Type out the full set of entries again, unchanged.

Stored entries:

---

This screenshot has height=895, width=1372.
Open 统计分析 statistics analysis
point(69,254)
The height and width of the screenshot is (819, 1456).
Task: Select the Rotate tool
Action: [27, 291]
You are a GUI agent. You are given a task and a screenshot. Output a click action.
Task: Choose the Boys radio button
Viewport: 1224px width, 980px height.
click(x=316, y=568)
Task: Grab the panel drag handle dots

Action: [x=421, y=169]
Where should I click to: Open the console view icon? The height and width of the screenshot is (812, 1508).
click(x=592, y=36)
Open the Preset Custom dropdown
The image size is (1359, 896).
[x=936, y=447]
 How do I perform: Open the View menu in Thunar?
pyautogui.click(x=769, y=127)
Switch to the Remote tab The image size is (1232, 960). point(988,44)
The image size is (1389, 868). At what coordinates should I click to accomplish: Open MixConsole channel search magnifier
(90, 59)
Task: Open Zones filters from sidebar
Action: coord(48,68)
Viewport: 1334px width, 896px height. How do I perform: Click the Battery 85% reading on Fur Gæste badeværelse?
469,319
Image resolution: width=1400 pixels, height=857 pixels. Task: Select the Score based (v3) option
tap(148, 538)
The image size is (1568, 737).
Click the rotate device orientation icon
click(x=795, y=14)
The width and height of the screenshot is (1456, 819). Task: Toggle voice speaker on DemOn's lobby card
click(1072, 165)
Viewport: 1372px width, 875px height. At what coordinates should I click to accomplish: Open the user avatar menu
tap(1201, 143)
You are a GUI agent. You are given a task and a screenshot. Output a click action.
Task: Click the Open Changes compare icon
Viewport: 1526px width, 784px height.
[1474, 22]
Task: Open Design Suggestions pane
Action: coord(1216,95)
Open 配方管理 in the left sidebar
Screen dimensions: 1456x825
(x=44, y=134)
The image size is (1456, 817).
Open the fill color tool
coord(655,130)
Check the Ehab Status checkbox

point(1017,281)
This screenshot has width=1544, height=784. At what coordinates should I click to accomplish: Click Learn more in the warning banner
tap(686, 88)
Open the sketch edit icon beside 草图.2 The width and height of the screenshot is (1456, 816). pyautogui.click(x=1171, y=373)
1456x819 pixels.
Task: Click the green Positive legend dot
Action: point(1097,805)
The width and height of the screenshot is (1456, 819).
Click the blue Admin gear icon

---

_WRITTEN ANSWER:_
This screenshot has height=895, width=1372.
Open 统计分析 statistics analysis
point(69,254)
The height and width of the screenshot is (819, 1456).
Task: Select the Rotate tool
Action: [27, 291]
You are a GUI agent. You are given a task and a screenshot. Output a click action.
Task: Choose the Boys radio button
Viewport: 1224px width, 980px height.
click(x=316, y=568)
Task: Grab the panel drag handle dots

Action: [x=421, y=169]
Where should I click to: Open the console view icon? The height and width of the screenshot is (812, 1508).
click(x=592, y=36)
Open the Preset Custom dropdown
The image size is (1359, 896).
[x=936, y=447]
 How do I perform: Open the View menu in Thunar?
pyautogui.click(x=769, y=127)
Switch to the Remote tab The image size is (1232, 960). point(988,44)
The image size is (1389, 868). At what coordinates should I click to accomplish: Open MixConsole channel search magnifier
(90, 59)
Task: Open Zones filters from sidebar
Action: coord(48,68)
Viewport: 1334px width, 896px height. How do I perform: Click the Battery 85% reading on Fur Gæste badeværelse?
469,319
Image resolution: width=1400 pixels, height=857 pixels. Task: Select the Score based (v3) option
tap(148, 538)
The image size is (1568, 737).
Click the rotate device orientation icon
click(x=795, y=14)
The width and height of the screenshot is (1456, 819). Task: Toggle voice speaker on DemOn's lobby card
click(1072, 165)
Viewport: 1372px width, 875px height. At what coordinates should I click to accomplish: Open the user avatar menu
tap(1201, 143)
You are a GUI agent. You are given a task and a screenshot. Output a click action.
Task: Click the Open Changes compare icon
Viewport: 1526px width, 784px height.
[1474, 22]
Task: Open Design Suggestions pane
Action: coord(1216,95)
Open 配方管理 in the left sidebar
Screen dimensions: 1456x825
(x=44, y=134)
The image size is (1456, 817).
Open the fill color tool
coord(655,130)
Check the Ehab Status checkbox

point(1017,281)
This screenshot has width=1544, height=784. At what coordinates should I click to accomplish: Click Learn more in the warning banner
tap(686, 88)
Open the sketch edit icon beside 草图.2 The width and height of the screenshot is (1456, 816). pyautogui.click(x=1171, y=373)
1456x819 pixels.
Task: Click the green Positive legend dot
Action: point(1097,805)
The width and height of the screenshot is (1456, 819).
Click the blue Admin gear icon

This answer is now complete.